** START OF Source material **

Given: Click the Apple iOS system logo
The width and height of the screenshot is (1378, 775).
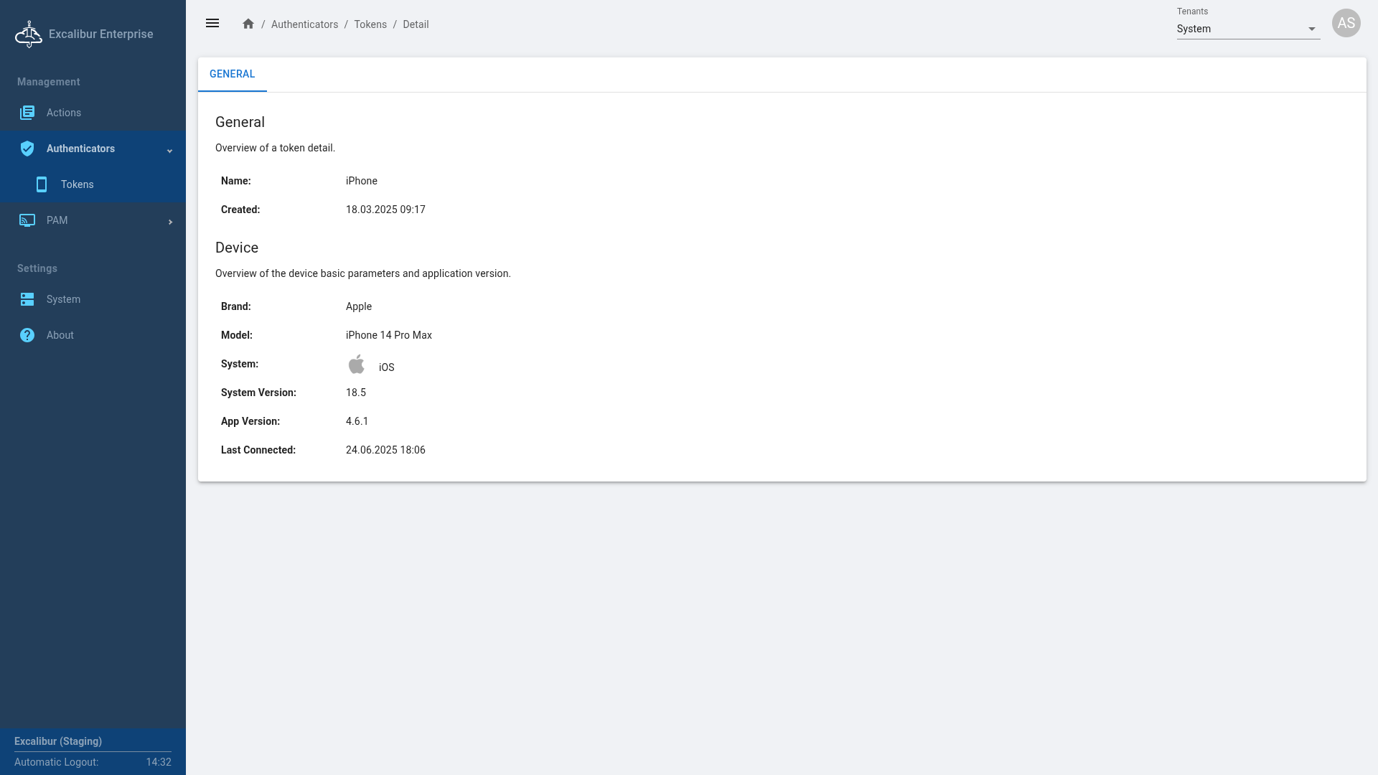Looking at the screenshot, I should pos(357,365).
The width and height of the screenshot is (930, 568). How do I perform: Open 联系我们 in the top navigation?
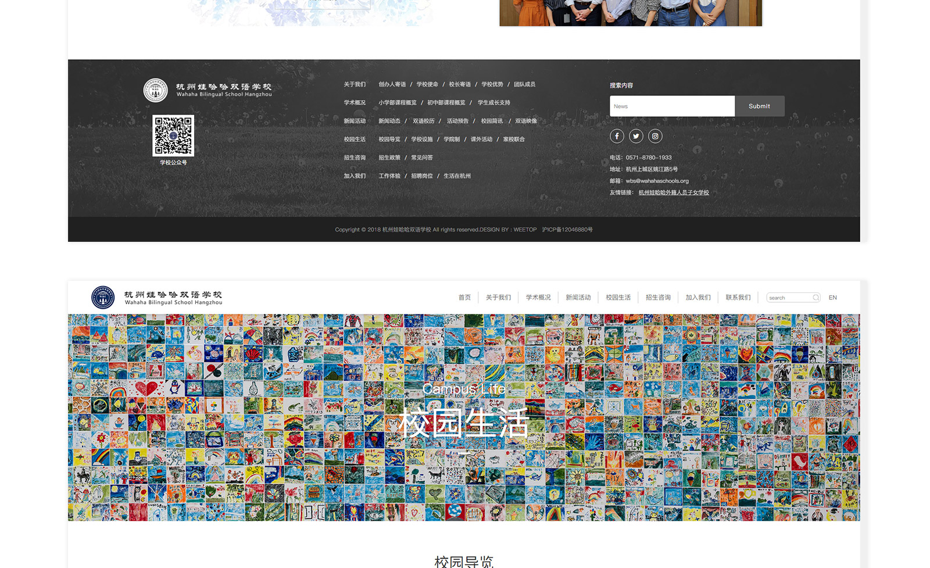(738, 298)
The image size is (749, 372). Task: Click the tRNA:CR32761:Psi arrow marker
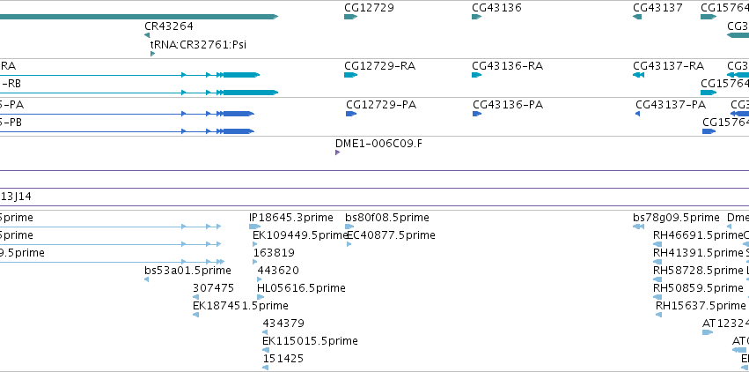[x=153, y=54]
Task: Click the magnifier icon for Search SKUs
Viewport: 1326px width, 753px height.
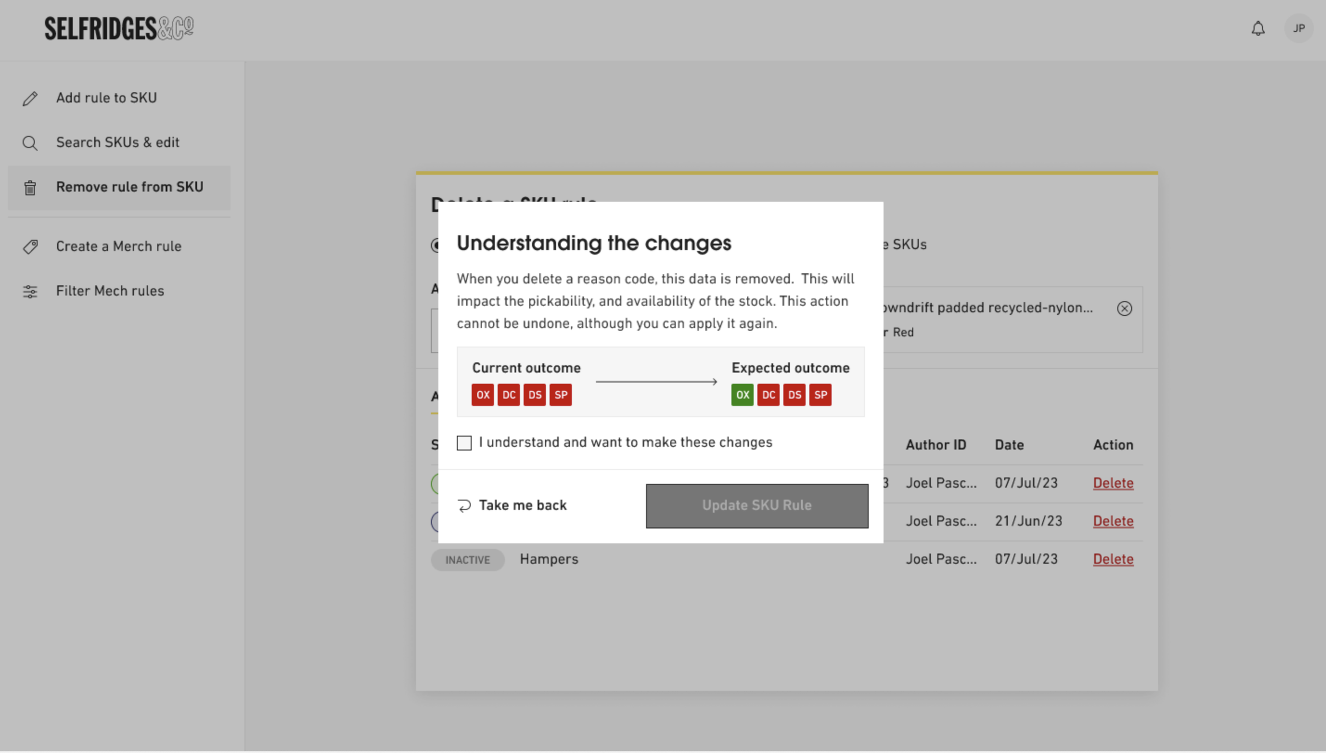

** END OF Source material **

- [Set exercise]
Format the lines of the records above as a numbered list, skipping any blank lines. Leave the pictures out.

- [Full solution]
1. Given: Click the Apple iOS system logo
2. The width and height of the screenshot is (1378, 775).
3. Looking at the screenshot, I should pos(357,365).
4. The width and height of the screenshot is (930, 568). How do I perform: Open 联系我们 in the top navigation?
5. (738, 298)
6. The image size is (749, 372). Task: Click the tRNA:CR32761:Psi arrow marker
7. [x=153, y=54]
8. Task: Click the magnifier icon for Search SKUs
9. Viewport: 1326px width, 753px height.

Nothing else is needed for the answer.